She’s back.
Cheered by a capacity and celebrity-laden crowd at the Bercy Arena in Paris, Simone Biles sparkled on her Olympic return, soaring to the top of the all-around qualifying standings in a leotard featuring 10,000 Swarovski crystals.
It is one thousand and ninety days since Biles won a bronze medal on the balance beam in Tokyo, a redemptive footnote to a tumultuous Games in which she had withdrawn from her three other individual finals citing a mental block known in her sport as the ‘twisties’.
As befits the celebrity pantheon among whom Biles herself now plainly resides, her return was not without drama – during a floor return featuring a rare triple flip, she appeared to injure her left calf, briefly consulting the US team physio and even resorting to crawling back down the runway from her first practice vault on her hands and knees.
Moments later, she responded to concerns by delivering a Yurchenko Double Pike vault, otherwise known as the Biles II. Biles is the only female gymnast to get anywhere close to the skill, and it was all the more remarkable given she was plainly less than fully fit.
“It was just a little pain in her calf,” said Landi.
“She felt it a little bit on floor. We taped it to tie it up. She felt better at the end, on bars.”
Having appeared emotional and a little distracted earlier in the rotation, Biles was full of smiles following her closing routine on the uneven bars, by far her least comfortable piece of apparatus, and the only one of the four individual finals on which she has – expected – missed out.
In truth, injury permitting, Biles could hardly have asked for more from her long-awaited return, the result of a journey she kick-started back into life in spectacular fashion after a year out post-Tokyo, when she won four gold medals and one silver at the World Championships in Antwerp in 2023.
It was wholly fitting then that Biles should return to the Olympic arena on the apparatus that had provided her solace in Tokyo, when in an extraordinary act of courage she grasped her last chance of an individual medal despite being gripped by an affliction of which she spoke eloquently and honestly.
Her beam score of 14.733 was an improvement on her score in Tokyo by almost three quarters of a point, and would eventually place her second, behind China’s Yaqin Zhou.
As if she was not already under enough pressure, Biles delivered her floor routine in the wake of a fall for her team-mate and the defending Olympic champion Jade Carey, which put her out of contention to retain the crown and could have impacted the US qualifying score if Biles had not delivered.
Some chance.
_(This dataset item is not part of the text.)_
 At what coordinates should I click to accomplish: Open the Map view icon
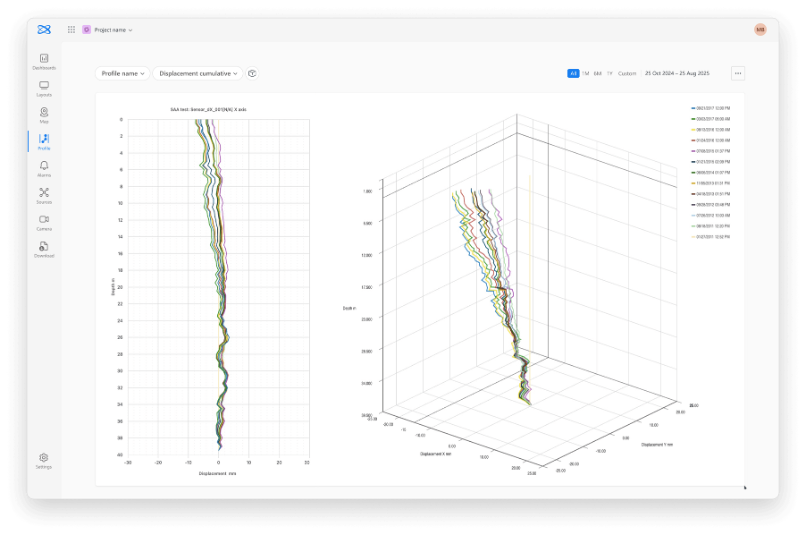[44, 113]
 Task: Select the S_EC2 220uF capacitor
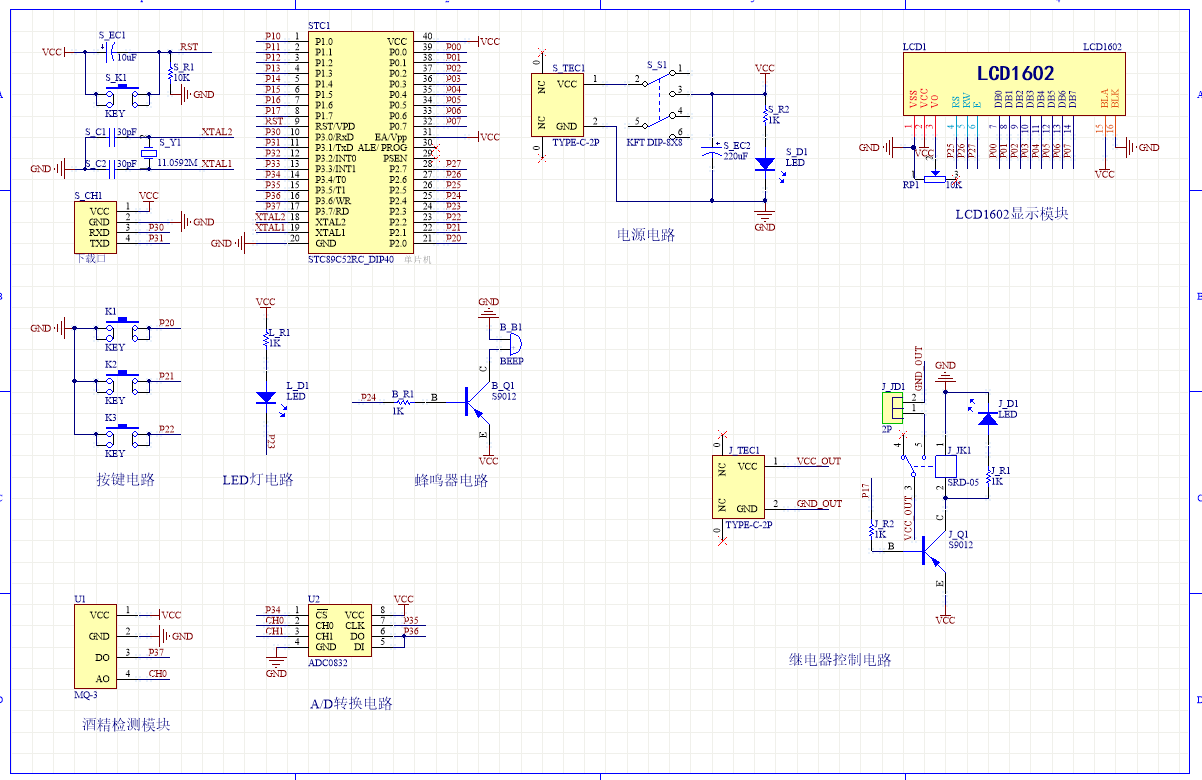pyautogui.click(x=712, y=150)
On both floor and vault, Biles ranked over half a point clear of her nearest rival, Brazil’s Rebeca Andrade, who is also her closest challenger for the all-around title, albeit 1.866 points adrift.
For Biles’ team-mates and rivals, her return to the Olympic arena is clearly an inspiration.
“We probably won’t see anyone like Simone again for a long time – it’s really exciting what she brings to the sport,” said Britain’s Becky Downie.
With a wave to all four corners of the arena and one final deft manoeuvre to skip interviews in the media mixed zone, Biles finally departed, swiftly followed by the celebrity-sprinkled hordes.
She and they will be back for the women’s team final in two days’ time, where Biles’ already record-breaking medal tally is expected to grow, cementing her legacy, now surely inarguable, as the greatest gymnast the world has seen.